OK mattyblazer I have held the penn slammer and it seems to be a solid reel. It is much smoother than the penn SS models with features the penns should have been updated with. On the other hand its new and its relibilty is unknown as of yet. I would go with a Shimano Baitrunner 4500 before a slammer. The Baitrunner has just been updated as well and will cost the same as the older models. I have owned and abused mine for the past 5 years with NO problems. I never rinse them and treat my reels like crap and not one thing has gone wrong. Not to mention all the fish I have caught on it. I owned a Penn 650 and the main gear stripped while reeling in a 12lb blue.

Next up doughboy! Ok most of my reels are more expensive and I buy my reels to fit my fishing applications.

Light Tackle plugging Shimano Sedona 4000

Pluggin Daiwa Emblem-Z 5000A and Daiwa Emblem-X 5000T

Chunkin/Livelining Shimano Thunnus 16000

eels/secondary chunkin Shimano Baitrunner 6500


Those reels are for my main applications for stripers. I have many other reels but those are the main for stripers.


"You suggest he go for a fancier reel, with more "bells and whistles" that is not as reliable. So then there is more to break, it is easier to break and it is harder to fix"

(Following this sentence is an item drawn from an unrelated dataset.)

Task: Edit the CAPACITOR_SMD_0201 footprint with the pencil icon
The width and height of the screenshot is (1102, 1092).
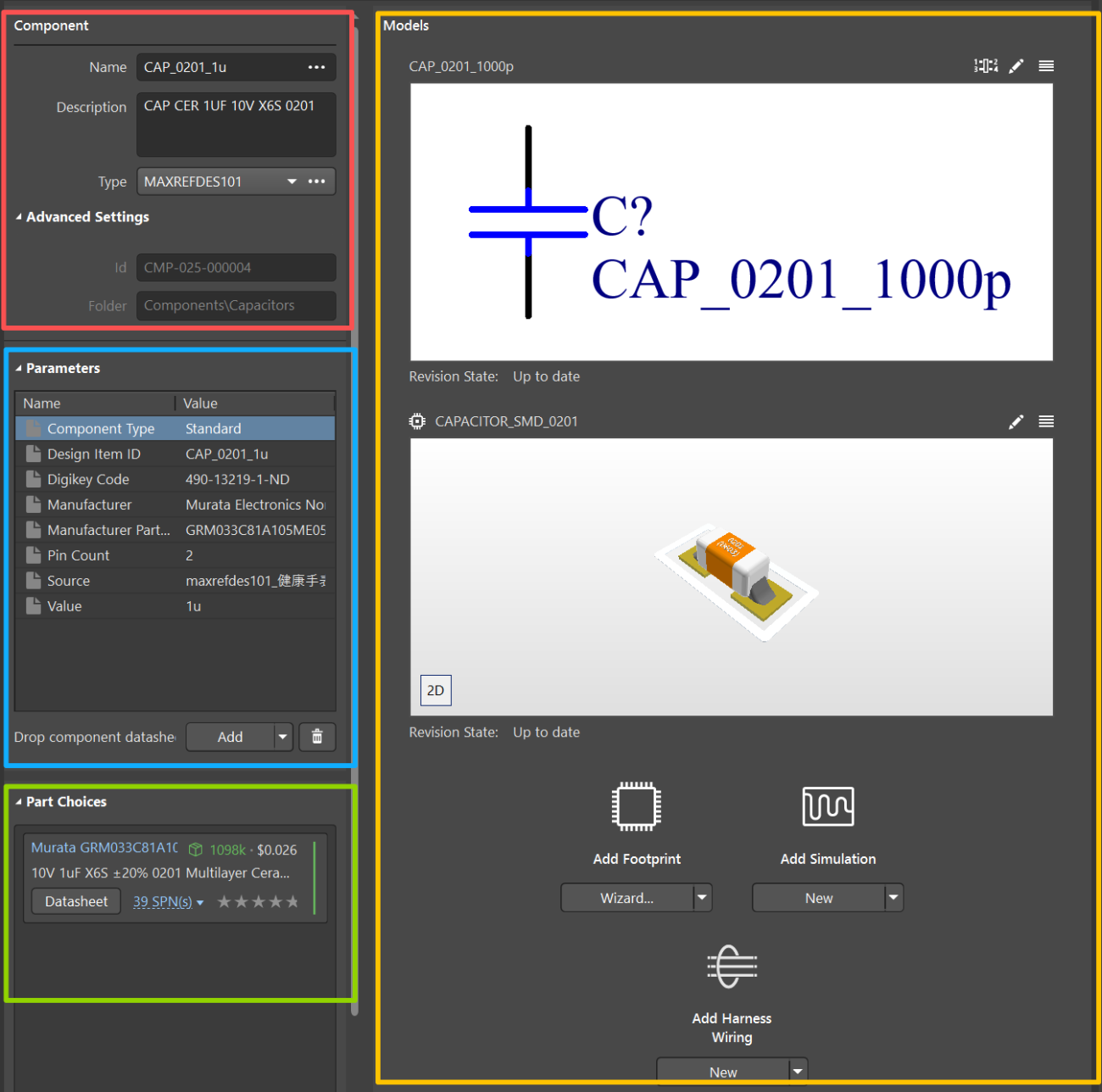Action: coord(1016,421)
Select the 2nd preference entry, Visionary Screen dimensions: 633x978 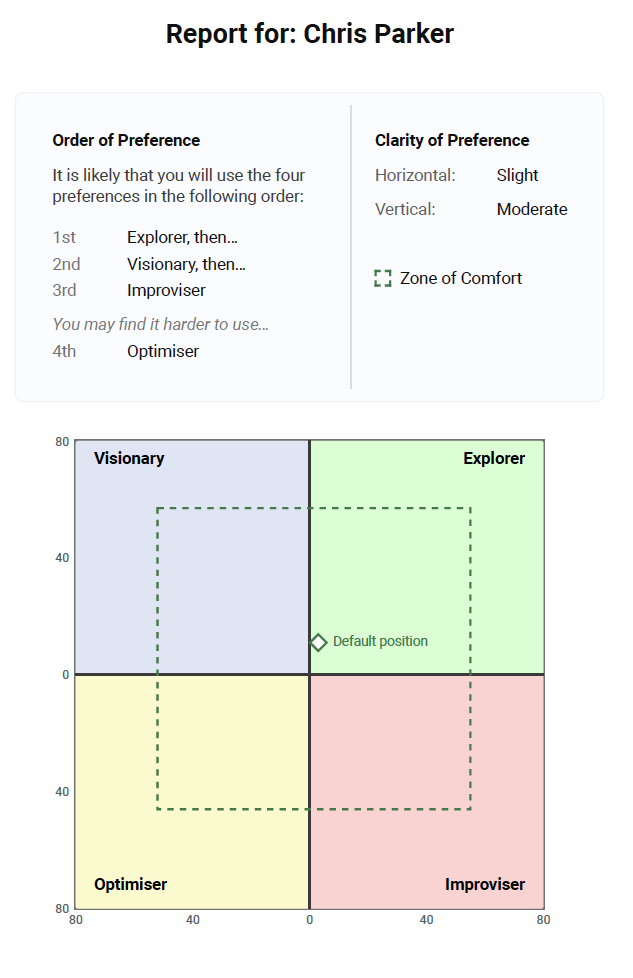[x=186, y=264]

Personally I expect my reels to give me five years of faithful service without being repaired even once. After that most of the models are updated and I buy new reels. Just because the model has better features doesn't mean they are more prone to failure. Not for nothing but my reels are less likely to fail due to superior technology. I don't care how easy a reel is it fix I never want to fix them I want features and technology that will help maximize my fishing experience.

Matt17 check out the Shimano Baitrunner. I am guessing your gonna be using 20lb or 17lb mono for stripers and blues so go with the 4500 if you want something a little more beefy go with the 6500 model. When chunking they have the secondary drag which lets the fish run without feeling it. So it gives you more time to set the hook and a better hookset. Also, works great for live lining and you can use it for pluggin. I do not suggest going over 20lb mono for any pluggin setup as it will hurt your distance when casting.

Good Luck!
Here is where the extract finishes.